Cellular biochemistry changes in characteristic ways with age. Aging is a stochastic process of damage accumulation, followed by diverse consequences, but there are considerable similarities under the hood for all that the final dysfunctions are so varied and individual. An intricate iron structure left unprotected in the rain will collapse in any one of a hundred different ways, but underlying all of those possible breakages is the one common process of rust. Thus any sufficiently large body of data derived from individuals of various ages, whether omics or clinical chemistry or functional tests, can be used to produce algorithm combinations of values that reflect biological age. These algorithms are known as aging clocks.
The first, and still most widely used clocks are based on epigenetic data. Specifically they make use of the methylation status of CpG sites on the genome, decorations to nuclear DNA that change its structure to expose or hide specific regions, and thus change patterns of gene expression - which proteins are produced, and in what amount. A cell is in constant feedback with itself and its environment, DNA methylation constantly changing. But some of those changes are characteristic of damage and damaged environment of aged tissues.
The challenge with DNA methylation clocks, or any other aging clock, lies in understanding how the measurements made connect to underlying processes of aging and age-related diseases. Since the clocks are produced by machine learning approaches operating on data, that understanding doesn't exist yet. It is hard to take a clock measurement at face value without either knowing how its data relates to mechanisms of aging, or without a great deal of validation using real world data. It seems plausible that the real world validation approach will beat out the slow path to sufficient understanding, at least when it comes to justifying the use of some forms of aging clock for some forms of intervention in the matter of aging.
As today's open access paper notes, DNA methylation clocks have been used in a fair number of clinical trials for interventions that might be expected to modestly adjust the pace of aging or state of aging. There is enough data to start talking about when and how we should trust these DNA methylation clock measures. Nonetheless, this is still only the first step along a much longer road. In a world in which people continue to debate the conclusions of extensive clinical data for common therapies decades after their introduction - consider aspirin use for example - rapid consensus should not be the expected outcome for any tool or treatments.
DNAm aging biomarkers are responsive: Insights from 51 longevity interventional studies in humans
Aging biomarkers can potentially allow researchers to rapidly monitor the impact of an aging intervention, without the need for decade-spanning trials, by acting as surrogate endpoints. Prior to testing whether aging biomarkers may be useful as surrogate endpoints, it is first necessary to determine whether they are responsive to interventions that target aging. Epigenetic clocks are aging biomarkers based on DNA methylation (DNAm) with prognostic value for many aging outcomes. Many individual studies are beginning to explore whether epigenetic clocks are responsive to interventions. However, the diversity of both interventions and epigenetic clocks in different studies make them difficult to compare systematically.

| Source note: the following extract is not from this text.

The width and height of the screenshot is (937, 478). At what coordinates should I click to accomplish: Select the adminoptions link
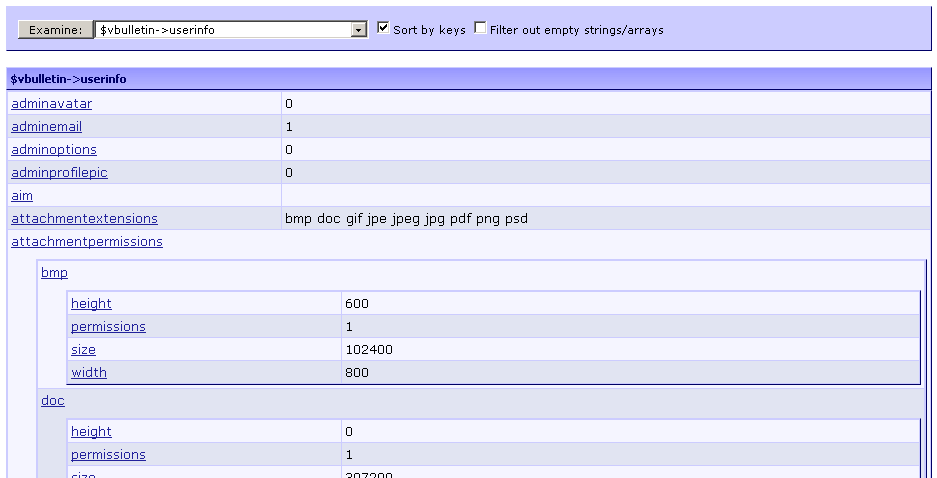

Here, we curate TranslAGE-Response, a harmonized database of 51 public and private longitudinal interventional studies and calculate a consistent set of 16 prominent epigenetic clocks for each study, along with 95 other DNAm biomarkers that help explain changes in each clock. With this database, we discover patterns of responsiveness across a variety of interventions and DNAm biomarkers. For example, clocks trained to predict mortality or pace of aging have the strongest response across all interventions and show consistent agreement with each other, pharmacological and lifestyle interventions drive the strongest response from DNAm biomarkers, and study population and study duration are key factors in driving responsiveness of DNAm biomarkers in an intervention. Some classes of interventions such as TNF-alpha inhibitors have strong, consistent effects across multiple studies, while others such as senolytic drugs have inconsistent effects. Clocks with multiple sub-scores (i.e. "explainable clocks") provide specificity and greater mechanistic insight into responsiveness of interventions than single-score clocks.
Our work can help the geroscience field design future clinical trials, by guiding the choice of interventions, specific subsets of epigenetic clocks to minimize multiple testing, study duration, study population, and sample size, with the eventual aim of determining whether epigenetic clocks can be used as surrogate endpoints.